Sophomore Stump: “The idea is not to be pigeonholed too easily,” says Andrew (who goes out with Karen O of the Yeah Yeah Yeahs). He’s also said that when the Liars’ second LP is released, “if people don’t like us now, it’s gonna get much worse.” The band couldn’t get much more abrasive than the ironic punk anthems of its debut, They Threw Us All in a Trench and Stuck a Monument on Top.
Crowd Control: “We try to make the crowd feel comfortable – like they could just as easily be up onstage, too,” says Andrew, who’s known for riling his audience into a frenzy. But no one’s taken him up on the offer so far. “Maybe they think we’re a little too violent?”
Sounds Like: Sixties soul plus disco plus the New Orleans funk band the Meters – all coming from a raucous group of eight white boys who like to dance.
Signature Lyrics: “A species so advanced / But we still just look like ants / So get down / It don’t hurt to dance,” from “There’s No Fucking Rules, Dude.”
All The Wrong Moves: The members of !!! met at art school in Sacramento and did something daring for 1996 – they started a band paying homage to James Brown, Marvin Gaye, and disco icons Chic. “We knew we wouldn’t get it right, but we hoped when we got it wrong, it would sound good,” says 29-year-old singer Nic Offer (third from left, above). “But our shows went miserably; people didn’t know what to think and were rude about it.”
And A Smart One: In 2000, some members of !!! decided to move to New York. “When we told people, they were like, ‘There’s nothing happening there! You can rule it!,’ ” says Offer.
Say What? The name !!! is supposed to be pronounced as any three repetitive sounds. But the band’s new label, Touch and Go, wants them to officially adopt the pronunciation chik chik chik.

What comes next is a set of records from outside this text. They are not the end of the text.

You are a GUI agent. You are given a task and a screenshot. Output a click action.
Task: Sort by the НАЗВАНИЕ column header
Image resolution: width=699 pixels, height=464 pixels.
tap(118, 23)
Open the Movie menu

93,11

A defiant Offer says that you can call them anything you want – except, of course, the Yeah Yeah Yeahs.
Sounds Like: The Cure goes disco.
Signature Lyrics: “Get yourself together / Shake shake shake shake / Take it all off,” from “Out of the Races and Onto the Tracks.”
You Can Dance If You Want To: Minor chords, major feedback, and lead singer Luke Jenner’s tortured wailing may not make the band a pop success, but its punkish lyrics and pounding house rhythms have placed it at the top of the dance-rock scene.
They’re Huge Overseas … Really: The Rapture was recently invited to perform at the Sex Pistols’ reunion tour in Europe. “There were a lot of beefy punk dudes there, and they were telling us to get off the stage,” says bassist Matt Safer. “But once we started playing, they calmed down. And playing for 22,000 people – while John Lydon’s walking around making faces at you – it was great.”
Sounds Like: Think deadpan David Byrne. Ironic, mocking vocals, but set to a driving electro beat.
Signature Lyrics: “Nobody’s getting any play / It’s the saddest night out in the U.S.A.,” from “Beat Connection.”
Disco Sucks! (Well, Sort Of): “Being a punk-rock kid, I didn’t see the point of dance music,” says James Murphy (a.k.a. LCD Soundsystem), who got into the dance scene late – 1999, to be exact. A professional hook-up with producer Tim Goldsworthy and some eye-opening club experiences changed that. Aside from putting out two clever tracks (“Beat Connection” and “Losing My Edge”) that have rocked dance floors all year, Murphy produces acts like the Rapture and Radio 4.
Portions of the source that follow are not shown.